Exercise prompt: Each of the lines below must be written out exactly as shown.

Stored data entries
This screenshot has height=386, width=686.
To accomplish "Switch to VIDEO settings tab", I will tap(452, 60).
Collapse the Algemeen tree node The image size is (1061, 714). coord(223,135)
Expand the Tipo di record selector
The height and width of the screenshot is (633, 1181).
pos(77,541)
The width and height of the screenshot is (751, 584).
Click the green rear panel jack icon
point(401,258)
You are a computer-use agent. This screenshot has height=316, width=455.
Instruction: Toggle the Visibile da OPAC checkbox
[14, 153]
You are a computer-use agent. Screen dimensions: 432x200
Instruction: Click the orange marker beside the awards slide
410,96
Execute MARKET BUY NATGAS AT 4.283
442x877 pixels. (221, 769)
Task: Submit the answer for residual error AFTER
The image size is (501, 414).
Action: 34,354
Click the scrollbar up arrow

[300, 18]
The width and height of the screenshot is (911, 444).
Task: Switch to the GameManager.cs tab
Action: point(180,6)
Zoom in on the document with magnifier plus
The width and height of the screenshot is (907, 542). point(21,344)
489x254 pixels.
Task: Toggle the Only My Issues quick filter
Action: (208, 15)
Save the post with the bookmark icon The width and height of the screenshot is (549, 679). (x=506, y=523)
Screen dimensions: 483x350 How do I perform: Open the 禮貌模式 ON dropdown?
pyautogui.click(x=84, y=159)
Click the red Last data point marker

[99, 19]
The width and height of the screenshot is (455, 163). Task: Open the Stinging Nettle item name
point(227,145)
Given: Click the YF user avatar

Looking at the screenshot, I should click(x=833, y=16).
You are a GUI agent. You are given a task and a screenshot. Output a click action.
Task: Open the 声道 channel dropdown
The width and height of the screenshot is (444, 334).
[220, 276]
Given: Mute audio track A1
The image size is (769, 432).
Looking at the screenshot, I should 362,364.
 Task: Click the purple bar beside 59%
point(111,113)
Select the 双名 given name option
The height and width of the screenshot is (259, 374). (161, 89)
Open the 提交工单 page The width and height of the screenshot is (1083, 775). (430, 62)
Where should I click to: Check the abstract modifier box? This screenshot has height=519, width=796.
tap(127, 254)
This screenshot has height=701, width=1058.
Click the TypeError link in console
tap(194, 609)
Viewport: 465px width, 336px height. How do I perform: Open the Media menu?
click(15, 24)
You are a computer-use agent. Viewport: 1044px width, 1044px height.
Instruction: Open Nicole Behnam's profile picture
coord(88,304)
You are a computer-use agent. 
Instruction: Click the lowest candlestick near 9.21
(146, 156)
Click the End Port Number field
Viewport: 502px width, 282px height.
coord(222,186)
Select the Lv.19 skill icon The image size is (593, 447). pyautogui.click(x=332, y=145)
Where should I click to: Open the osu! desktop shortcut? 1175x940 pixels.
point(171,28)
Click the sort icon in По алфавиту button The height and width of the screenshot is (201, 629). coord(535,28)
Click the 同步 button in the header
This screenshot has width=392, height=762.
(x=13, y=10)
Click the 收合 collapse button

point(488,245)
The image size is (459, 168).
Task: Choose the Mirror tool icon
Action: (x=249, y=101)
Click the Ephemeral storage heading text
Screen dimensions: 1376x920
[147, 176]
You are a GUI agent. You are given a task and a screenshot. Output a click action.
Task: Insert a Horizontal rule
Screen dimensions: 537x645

Answer box:
This screenshot has height=386, width=686.
To accomplish "Switch to VIDEO settings tab", I will tap(452, 60).
Collapse the Algemeen tree node The image size is (1061, 714). coord(223,135)
Expand the Tipo di record selector
The height and width of the screenshot is (633, 1181).
pos(77,541)
The width and height of the screenshot is (751, 584).
Click the green rear panel jack icon
point(401,258)
You are a computer-use agent. This screenshot has height=316, width=455.
Instruction: Toggle the Visibile da OPAC checkbox
[14, 153]
You are a computer-use agent. Screen dimensions: 432x200
Instruction: Click the orange marker beside the awards slide
410,96
Execute MARKET BUY NATGAS AT 4.283
442x877 pixels. (221, 769)
Task: Submit the answer for residual error AFTER
The image size is (501, 414).
Action: 34,354
Click the scrollbar up arrow

[300, 18]
The width and height of the screenshot is (911, 444).
Task: Switch to the GameManager.cs tab
Action: point(180,6)
Zoom in on the document with magnifier plus
The width and height of the screenshot is (907, 542). point(21,344)
489x254 pixels.
Task: Toggle the Only My Issues quick filter
Action: (208, 15)
Save the post with the bookmark icon The width and height of the screenshot is (549, 679). (x=506, y=523)
Screen dimensions: 483x350 How do I perform: Open the 禮貌模式 ON dropdown?
pyautogui.click(x=84, y=159)
Click the red Last data point marker

[99, 19]
The width and height of the screenshot is (455, 163). Task: Open the Stinging Nettle item name
point(227,145)
Given: Click the YF user avatar

Looking at the screenshot, I should click(x=833, y=16).
You are a GUI agent. You are given a task and a screenshot. Output a click action.
Task: Open the 声道 channel dropdown
The width and height of the screenshot is (444, 334).
[220, 276]
Given: Mute audio track A1
The image size is (769, 432).
Looking at the screenshot, I should 362,364.
 Task: Click the purple bar beside 59%
point(111,113)
Select the 双名 given name option
The height and width of the screenshot is (259, 374). (161, 89)
Open the 提交工单 page The width and height of the screenshot is (1083, 775). (430, 62)
Where should I click to: Check the abstract modifier box? This screenshot has height=519, width=796.
tap(127, 254)
This screenshot has height=701, width=1058.
Click the TypeError link in console
tap(194, 609)
Viewport: 465px width, 336px height. How do I perform: Open the Media menu?
click(15, 24)
You are a computer-use agent. Viewport: 1044px width, 1044px height.
Instruction: Open Nicole Behnam's profile picture
coord(88,304)
You are a computer-use agent. 
Instruction: Click the lowest candlestick near 9.21
(146, 156)
Click the End Port Number field
Viewport: 502px width, 282px height.
coord(222,186)
Select the Lv.19 skill icon The image size is (593, 447). pyautogui.click(x=332, y=145)
Where should I click to: Open the osu! desktop shortcut? 1175x940 pixels.
point(171,28)
Click the sort icon in По алфавиту button The height and width of the screenshot is (201, 629). coord(535,28)
Click the 同步 button in the header
This screenshot has width=392, height=762.
(x=13, y=10)
Click the 收合 collapse button

point(488,245)
The image size is (459, 168).
Task: Choose the Mirror tool icon
Action: (x=249, y=101)
Click the Ephemeral storage heading text
Screen dimensions: 1376x920
[147, 176]
You are a GUI agent. You are given a task and a screenshot. Output a click action.
Task: Insert a Horizontal rule
Screen dimensions: 537x645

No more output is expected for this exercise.